The present invention has been made in view of the above circumstances, and an object thereof is to provide a variable speed water supply apparatus that includes a plurality of motor pumps that are driven at a variable speed and that can perform a stable additional operation with little pressure fluctuation. And
In addition, the present invention determines whether the capacity of the pump being operated is insufficient even when the flow detection means such as the flow switch does not operate normally or when the flow switch is not provided. It aims at providing the variable speed water supply apparatus which can be performed.

In order to achieve the above-described object, one aspect of the present invention includes a plurality of pumps, a plurality of frequency converters each having a current limiting function for shifting the pumps, a discharge-side pressure sensor, and these devices. A variable speed water supply apparatus that controls a plurality of pumps in parallel, wherein the control apparatus controls the variable speed pump so that the pressure detected by the discharge side pressure sensor matches a target pressure. while operating in a state in which the current limiting function works by the frequency converter for driving the speed pump, and, when the detected pressure of the discharge-side pressure sensor is in the following states target pressure, the frequency for driving the speed pump It is characterized in that it is determined that the output current value of the converter is equal to or higher than a preset limit current value, and the additional pump is started.

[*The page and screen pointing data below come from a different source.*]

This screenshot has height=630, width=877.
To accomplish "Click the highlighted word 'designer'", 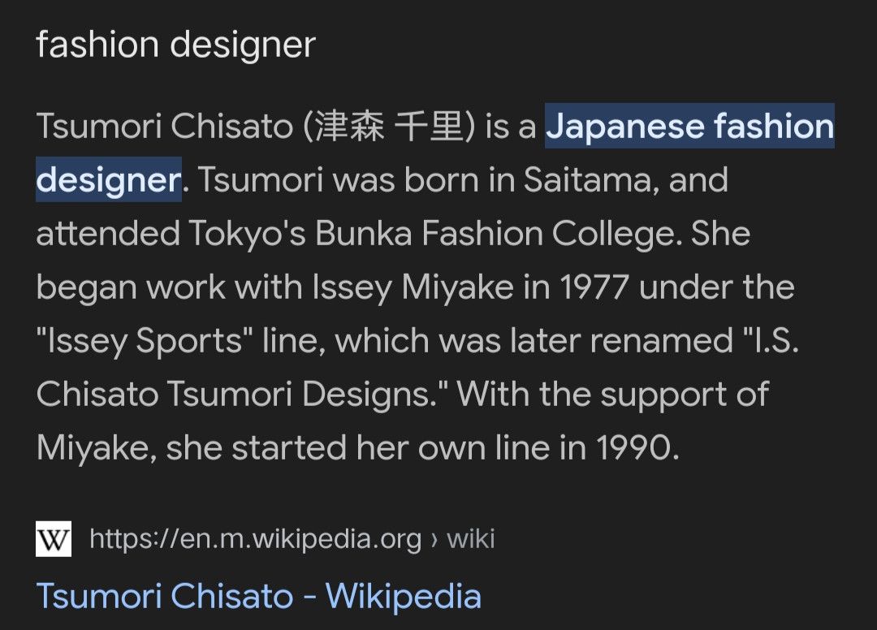I will (x=109, y=180).
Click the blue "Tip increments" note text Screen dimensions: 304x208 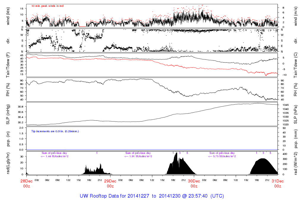coord(55,131)
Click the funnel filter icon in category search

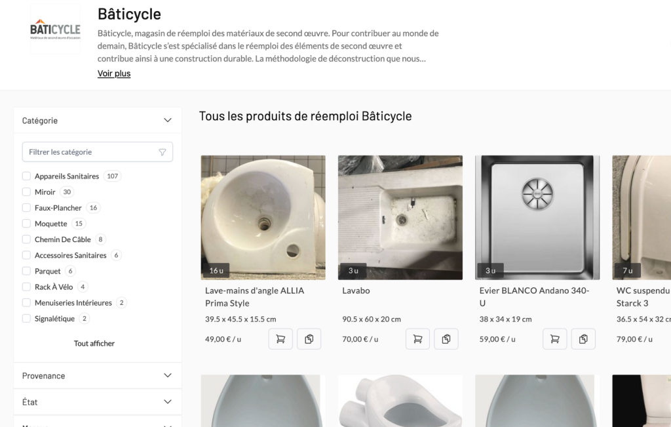162,152
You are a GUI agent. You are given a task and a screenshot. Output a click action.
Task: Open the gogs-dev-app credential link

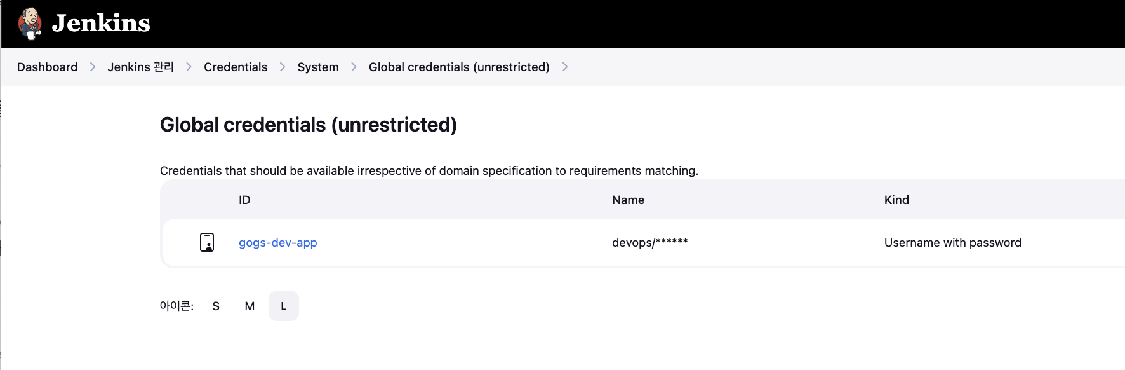click(x=277, y=242)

  A preferred aspect of the present invention further includes a flow rate detecting means provided for each of a plurality of pumps, wherein the control device has a frequency command value for the speed change pump of the maximum rotation speed, and the flow rate detecting means. The additional pump is also started when a state where the amount of water is not small is detected for a predetermined time.

  In a preferred aspect of the present invention, after the additional pump is started, the control device operates at a variable speed so that the detected pressure of the discharge-side pressure sensor coincides with a target pressure using the additional pump as a speed change pump. The previously operated pump is operated as a fixed speed pump at a speed equal to or lower than the additional operation frequency.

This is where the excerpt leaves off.